The good news – consumer demand is increasing
The world is changing fast – so new generations of young investors are looking for increasingly sustainable and cost-efficient ways to build wealth. Young people have a rising interest in financial education and freedom, helped along by social media (the FinTok trend springs to mind) as well as open banking apps like Monzo, and investment apps like Chip and Wombat that are popular with Millennials and Gen Z users.
At the same time, older people typically have more time and money at their disposal – plus they’re living longer! This inevitably means they need more flexible pension and drawdown solutions to manage their retirement assets over a longer time period than generations gone by. Their needs might be slightly more complex than their younger counterparts, but there is certainly no shortage of demand.
These demographic and social changes have become catalysts for massive investment opportunities, which PE firms have seized upon.
The bad news – businesses are struggling to adapt
Investment platforms have had to adapt quickly to extreme shifts in lifestyles and business practices over the past 18 months – particularly in terms of their online offering. Most providers and wealth management firms are still reliant on traditional business practices, face-to-face sales, call centres and large, paper-driven admin teams. Many firms have suffered increased costs and low profit as a result of this inefficiency.
Many platforms still have low margin business models and massively disproportional technology costs – so it’s no wonder they’re struggling to deliver healthy profits.
So, the market is struggling to meet the demands of its consumers – partly because it’s still suffering the hangover of embedded inefficiency and clunky, outdated tech. Yet, demand for services is building, and will continue to build over the coming years…
Elaine Chim, head of private equity, Americas and APAC at Apex Group estimates firms around the world are sitting on a ‘mountain’ of nearly $2 trillion in dry powder (capital by investors that has not yet been invested).
All this creates the perfect storm for PE investors who see an opportunity to turn these firms around and capitalise on the growing demand – hence why firms are changing hands, with many cashing in and selling up.
So what’s the upshot?
I agree that this combination of factors creates a huge opportunity for firms across the platform market – as long as they’re smart enough to avoid the pitfalls of the past. If they want to win out, they’ll need to invest in technology that will allow them to thrive (not just survive!) over the coming years…
Consolidation can be a great way to ensure better economies of scale and increase profit, but it comes with massive amounts of risk and effort to achieve the migration of complex customer books from one system infrastructure to another. The examples of migration pain and delays are well documented and very costly for all involved.

◆ **EXTRACTED MATERIAL**:
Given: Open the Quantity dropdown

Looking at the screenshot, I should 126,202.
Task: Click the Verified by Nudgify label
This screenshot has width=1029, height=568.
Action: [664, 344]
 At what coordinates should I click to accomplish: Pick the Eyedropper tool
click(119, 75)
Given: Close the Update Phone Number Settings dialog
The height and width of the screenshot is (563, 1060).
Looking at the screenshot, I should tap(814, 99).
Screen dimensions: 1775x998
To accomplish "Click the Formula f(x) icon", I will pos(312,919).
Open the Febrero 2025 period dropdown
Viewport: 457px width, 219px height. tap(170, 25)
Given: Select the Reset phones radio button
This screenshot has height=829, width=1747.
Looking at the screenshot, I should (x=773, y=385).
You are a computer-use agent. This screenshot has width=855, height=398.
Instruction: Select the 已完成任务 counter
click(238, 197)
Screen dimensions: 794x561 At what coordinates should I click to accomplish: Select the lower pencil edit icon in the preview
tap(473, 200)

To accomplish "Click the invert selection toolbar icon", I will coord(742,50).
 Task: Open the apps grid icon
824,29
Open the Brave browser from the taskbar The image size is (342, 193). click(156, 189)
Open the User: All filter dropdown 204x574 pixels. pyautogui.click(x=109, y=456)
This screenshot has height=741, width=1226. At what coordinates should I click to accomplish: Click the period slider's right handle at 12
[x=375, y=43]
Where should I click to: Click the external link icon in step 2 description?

◆ **REQUIREMENTS**:
Please say whether each statement agrees with the article on investment platforms above: (a) older people typically have more time and money at their disposal; (b) most providers and wealth management firms have moved away from face-to-face sales; (c) firms around the world are estimated to hold nearly $2 trillion in uninvested capital. For each, answer yes or no and quote the words of the article that decide it.

◆ **ANSWER**:
(a) Yes: "older people typically have more time and money at their disposal"
(b) No: "Most providers and wealth management firms are still reliant on traditional business practices, face-to-face sales, call centres and large, paper-driven admin teams"
(c) Yes: "firms around the world are sitting on a ‘mountain’ of nearly $2 trillion in dry powder (capital by investors that has not yet been invested)"